1. Listening to US news outlets talk about UK elections. This past Monday Boris Johnson was elected leader of the Conservative Party. He was not, as every cable news program I watched was want to tell me, elected the next Prime Minister of the United Kingdom. Now in every likelihood as the newly installed leader of the majority, he will become the next PM, but that won’t happen until he’s formally invited by Her Majesty to form a government in the Queen’s name. Pedantic? Yes. A technicality? Yes. But details matter when your stated aim is to inform the public about the news of the day… or at least they should.

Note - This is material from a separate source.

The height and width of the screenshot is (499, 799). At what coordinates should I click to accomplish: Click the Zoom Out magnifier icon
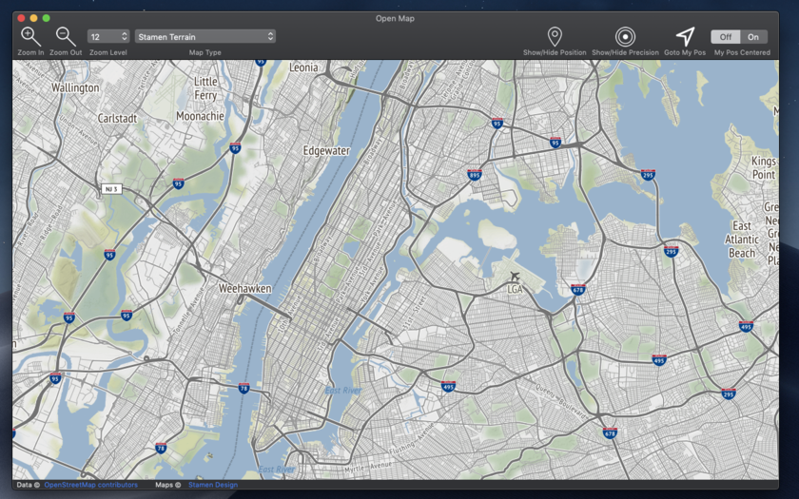66,37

2. The common cold. It’s the 13th day of dealing with the immediate or after effects of having my latest round of summer crud. I’m fortunate that whatever bug it is usually only catches up with me every couple of years. Even so, I’m left to wonder how the hell, fifty years after we landed men on the moon, we don’t have a better curative for the common cold than rest and drink plenty of water. If I’m paying $15 for ten days worth of decongestants and $9 for cough syrup, it feels like someone could reasonably charge five times as much for a product that actually made you feel better… although at this point, I’d cheerfully pay ten times as much.

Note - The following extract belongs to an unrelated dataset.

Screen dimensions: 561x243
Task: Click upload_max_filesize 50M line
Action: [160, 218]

3. Hydration. This bit is really a corollary to this week’s second annoyance, but one that feels like it deserves it’s own space. Since “drink plenty of fluids” is part of the generically accepted treatment for the common cold, I’ve been doing my best to follow that guidance. I’ve been drinking easily two or three times my usual daily amount of water (and substituting with something like Gatorade when one more glass of water sounds like the most disgusting and repulsive idea ever). The problem is that drinking plenty of fluids is only the input. For every extra ounce of liquid taken onboard, there is a corresponding increase in the amount of “output” once the body has processed it… which creates a need to get up two or three times through the night to take a damned leak. My position is that the guidance to drink lots of fluids directly contravenes the commonly accompanying requirement to get plenty of rest. Doing the former guarantees that I will not be able to do the latter.
1. Storming Area 51. The media has been caught up on stories of people who are “planning” to storm Area 51, or the US Air Force facility at Groom Lake, Nevada. I like to think most people have signed on as a lark, maybe because they want to feel like a part of the latest internet sensation. The internet is full of stupid, of course, so I have very little doubt that at least some of them are really “planning” to cross into the facility on or about the appointed date and time. It also seems likely that the type of people most likely to attempt this are the ones least likely to be prepared for what they’ll meet… miles upon miles of some of the most inhospitable terrrain in the United States, almost no services – including hotels, gas stations, and water, and some very irate and serious guards should any of them happen to actually stumble, sunburned and dehydrated, into the restricted area. Planning. I have deep reservations about whether that word means what the internet seems to think it means.
2. Prime day. Every year feels a little more like Prime Day is just an amazon garage sale. It’s certainly a “so what” event from a book perspective. I miss when amazon was a bookseller. Of course I’m still locked out of my Prime account anyway so it doesn’t really matter.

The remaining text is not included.